Dataset records START

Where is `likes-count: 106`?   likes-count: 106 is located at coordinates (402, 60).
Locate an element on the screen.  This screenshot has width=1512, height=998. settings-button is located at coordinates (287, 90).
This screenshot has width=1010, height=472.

Dataset records END
Dataset records START

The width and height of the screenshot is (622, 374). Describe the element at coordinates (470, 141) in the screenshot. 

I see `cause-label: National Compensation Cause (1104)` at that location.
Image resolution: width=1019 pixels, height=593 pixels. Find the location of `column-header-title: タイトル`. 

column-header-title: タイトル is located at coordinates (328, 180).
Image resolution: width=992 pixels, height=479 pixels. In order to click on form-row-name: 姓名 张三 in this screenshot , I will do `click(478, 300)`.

Dataset records END

*Your task*:
Return the stretch from the line containing "The width and" through the line containing "Image resolution: width=992", reproducing each line precisely as it appears in the records.

*Reply*:
The width and height of the screenshot is (622, 374). Describe the element at coordinates (470, 141) in the screenshot. 

I see `cause-label: National Compensation Cause (1104)` at that location.
Image resolution: width=1019 pixels, height=593 pixels. Find the location of `column-header-title: タイトル`. 

column-header-title: タイトル is located at coordinates (328, 180).
Image resolution: width=992 pixels, height=479 pixels. In order to click on form-row-name: 姓名 张三 in this screenshot , I will do `click(478, 300)`.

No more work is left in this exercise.